Written request:
Return the lines word for word, starting at the line that contains "Click the ZOOM image expand icon" and ending at the last line. Leave the pictures out.
= = = = = = =
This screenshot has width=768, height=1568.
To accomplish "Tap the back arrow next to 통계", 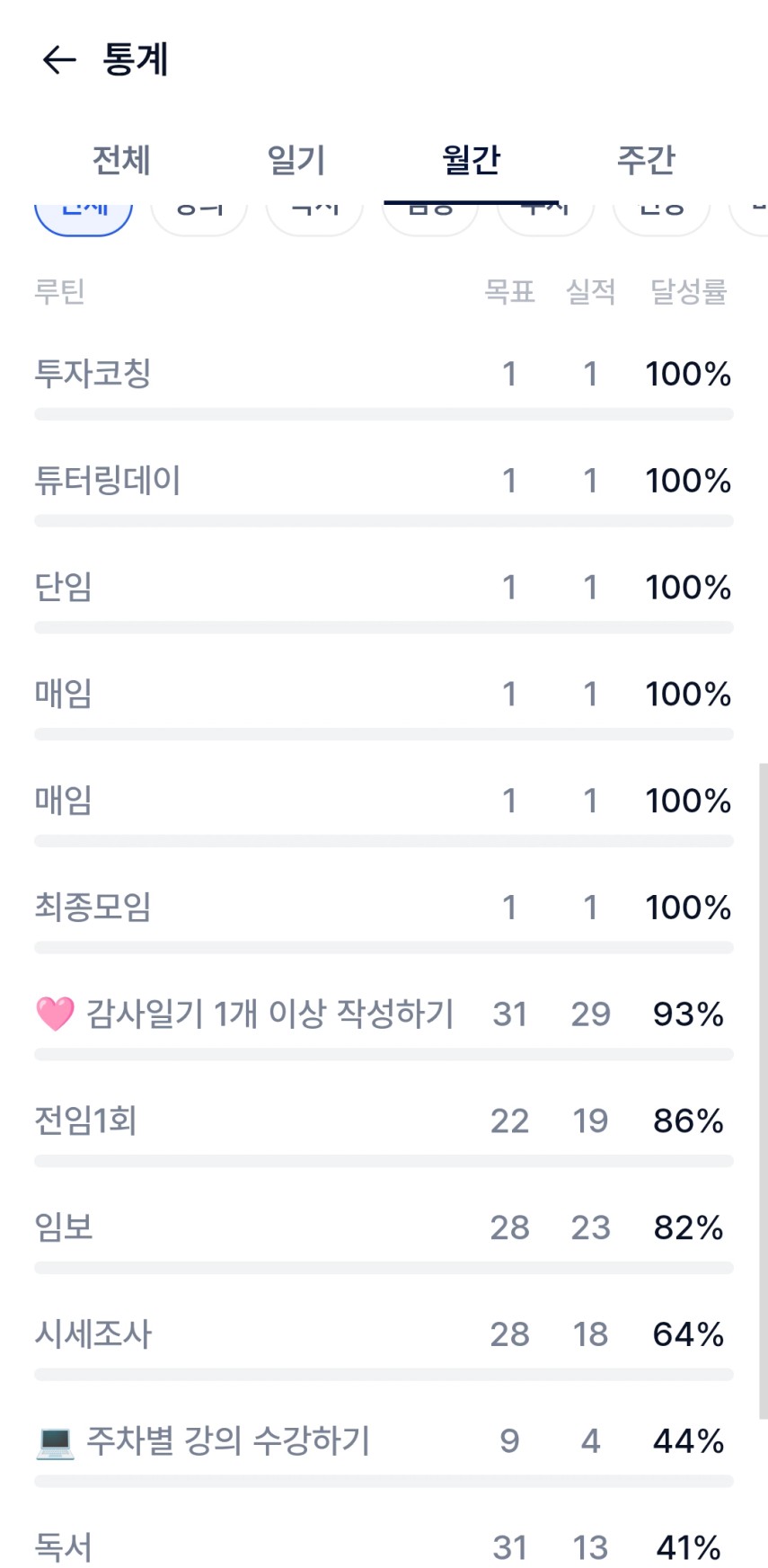I will 59,60.
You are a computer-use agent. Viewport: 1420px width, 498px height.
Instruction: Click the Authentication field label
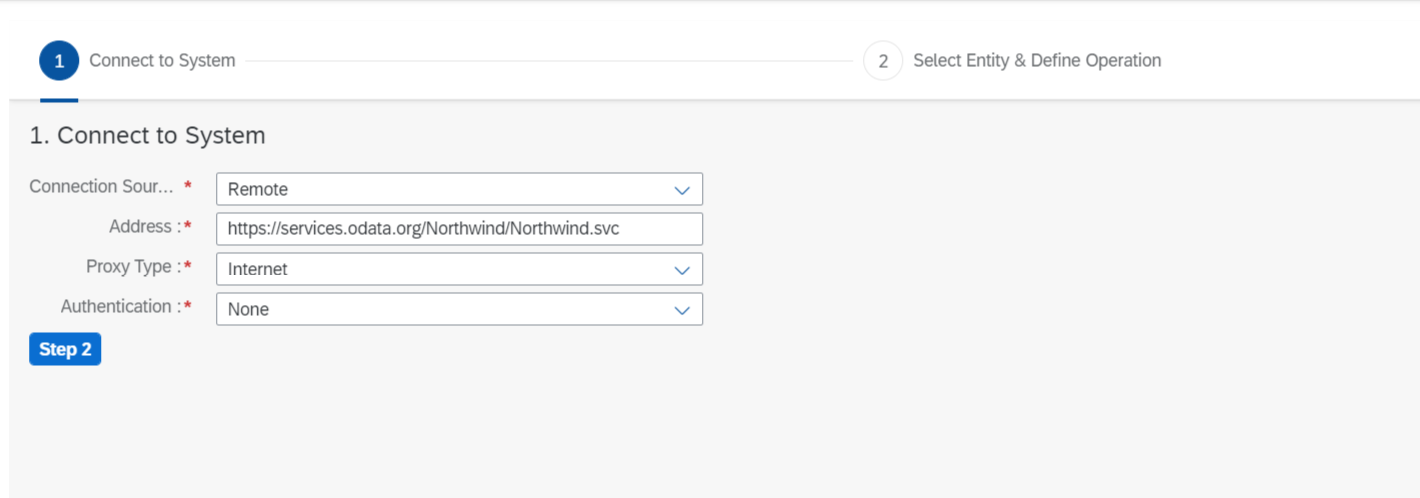click(120, 307)
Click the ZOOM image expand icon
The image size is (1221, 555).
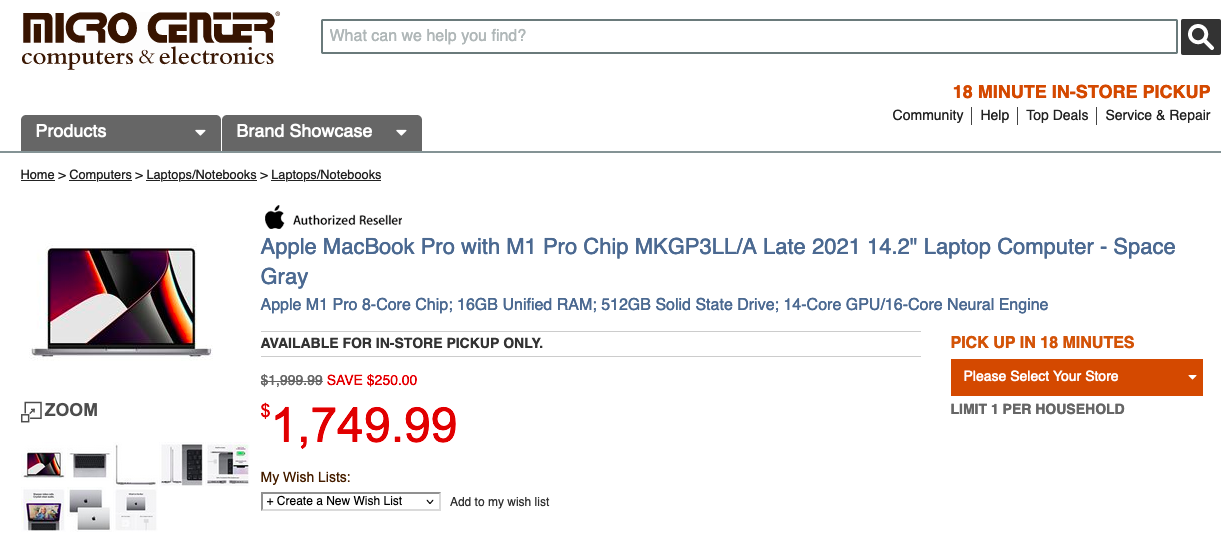tap(32, 411)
= = = = = = =
Result:
Click the ZOOM image expand icon
The image size is (1221, 555).
tap(32, 411)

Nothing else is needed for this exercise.